Pursuant to her being so fired up for Christmas, she would frequently do much of her shopping early even going so far as to wrapping the presents and have them under the tree by Thanksgiving weekend.
One year, I got the bright idea that if we carefully snipped the the tape at the end of the box gifts we could see what we got. Soon, it evolved into actually taking the toy out of the box and playing with it. Sometimes for weeks. I would then return it to the box shortly before Christmas.
We owned an Intellivision gaming system. This was the state of the art computer gaming system at the time and all my Atari friends were rather jealous.
Naturally, many of our "group" gifts were games for the system and said games came in a very distinguishable box that was obvious as to its contents even when wrapped.
So one Black Friday I slit the tape, slid out the box and found Pitfall! Yes!!

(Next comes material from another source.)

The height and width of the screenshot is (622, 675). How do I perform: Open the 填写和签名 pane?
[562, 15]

Pitfall represented The Game that we wanted that year. As excited as if we got a an Official Red Ryder Carbine-Action Two-Hundred-Shot Range Model Air Rifle with a Compass in the Stock (ref), I opened the box, grabbed the cartridge and slid the empty box back in its packaging. We had that the cartridge in the system in a matter of minutes and played for hours on end, day after day.
Soon we were expertly navigating rope swings over crocodile pits, ladders into sub-terranean passageways and stinging scorpions. In fact, we played so much on our ill-gotten game that we even began to grow bored with it.

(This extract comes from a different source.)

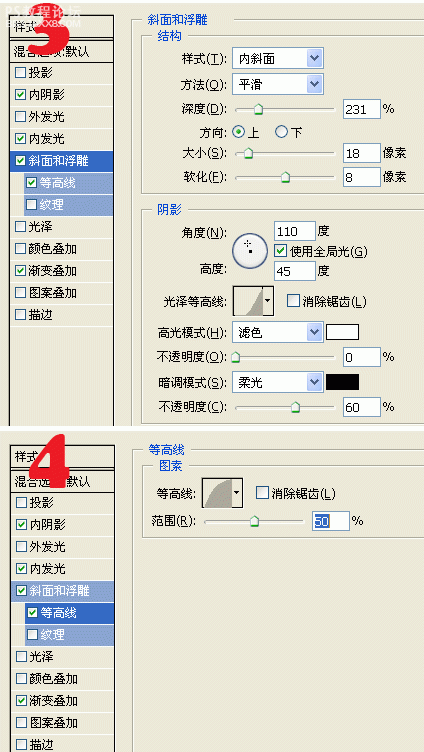Click the 深度(D) slider handle
Screen dimensions: 424x752
coord(258,109)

Flash forward to Christmas Eve and I expertly slid the cartridge back into its box packaging and placed box back in the undisturbed Christmas wrapping with a fresh pad of tape.

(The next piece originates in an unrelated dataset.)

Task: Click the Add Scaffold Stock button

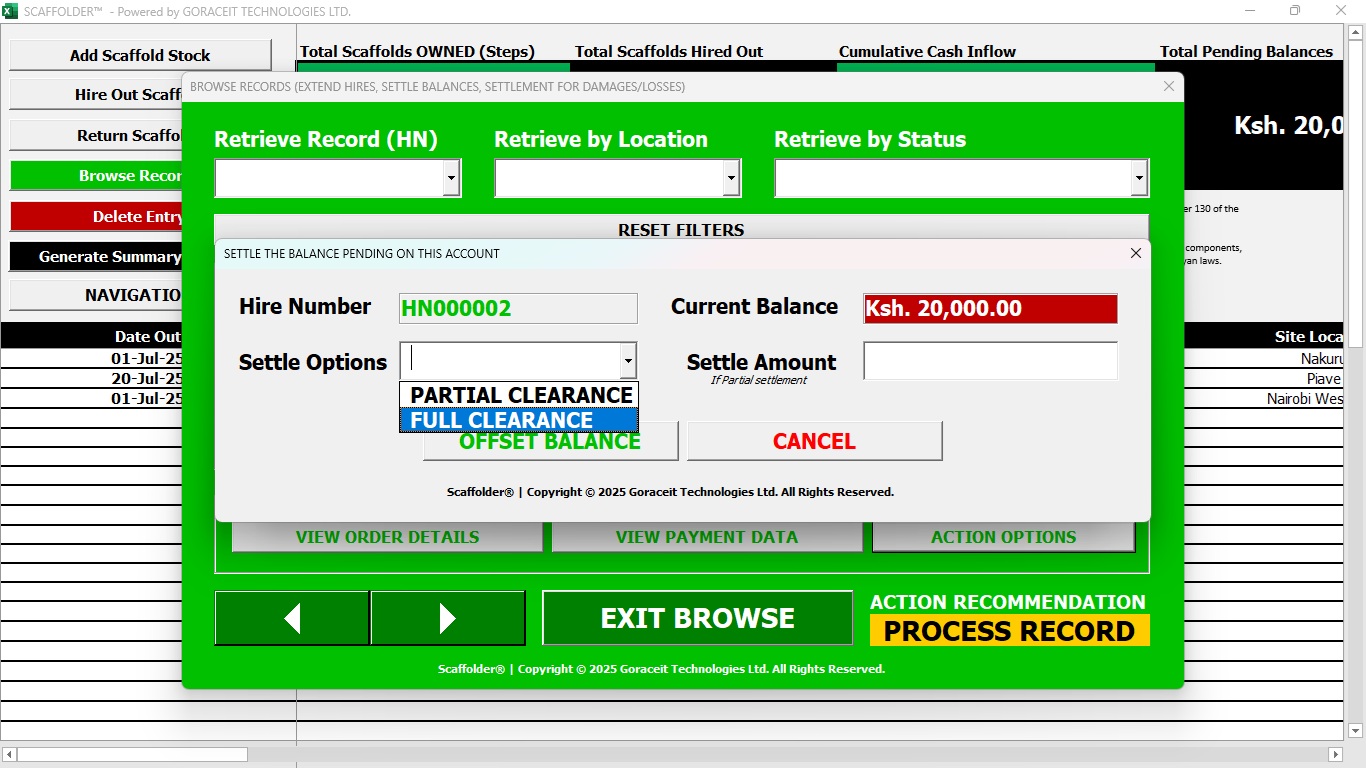Action: tap(140, 56)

The next morning we opened our gift, feigned surprise and pretended to eagerly await its play. As my youngest brother easily moved through level after level without so much as losing one guy, my mother remarked, "Its amazing to me how quickly you guys get the hang of these games."
If she only knew.
Wednesday, December 5, 2007
'Tis the season of course. I have a few quick Christmas stories to share over the next couple days.
Between the age of 12 and 15 I had a paper route. It was one of those morning gigs necessitating my alarm to ring at about 5 a.m. Don't even ask me how I was able to do it for years and years for the meager wages of $37 a week, but somehow I was.
One frigid Christmas morning, as I was delivering to my third-to-last house, I prepared myself for the daily freak out of that particular customer's dog. It was a little guy, perhaps Border Collie-sized, and without fail it went ballistic every time I closed the paper into the storm.
Apparently, the customer wasn't really bothered by it all but I couldn't help but cringe every time.
So I hear the dog going nuts as I turn on my heel to vacate their porch and it was then I noticed their Christmas tree, through the picture window, completely decorated and still lighted falling not-so-gently onto its side. Fido must have gotten caught up in it, or its wiring or whatever, but it created a six foot, shiny, blinking, noisy avalanche of balsam.
Good morning. And Merry Christmas. That must have been a fun one.
Tuesday, December 4, 2007
1 2001 Chrysler 300M
65 Miles Commute (Each Way)
100 Sirius channel for Howard Stern Repeats
20 oz Mountain Dew
3 1/2 Hours Dealer Class
3.26 Dollars per Gallon of Gas
Mix Chrysler, Commute and Stern in a large bowl for 70 minutes. Periodically whisk Mountain Dew into belly. Stir in class time. Repeat in reverse order. Sift gas prices out of wallet.
Repeat Tuesday. Repeat Wednesday. Repeat Thursday.
Redo directions for twelve consecutive weeks.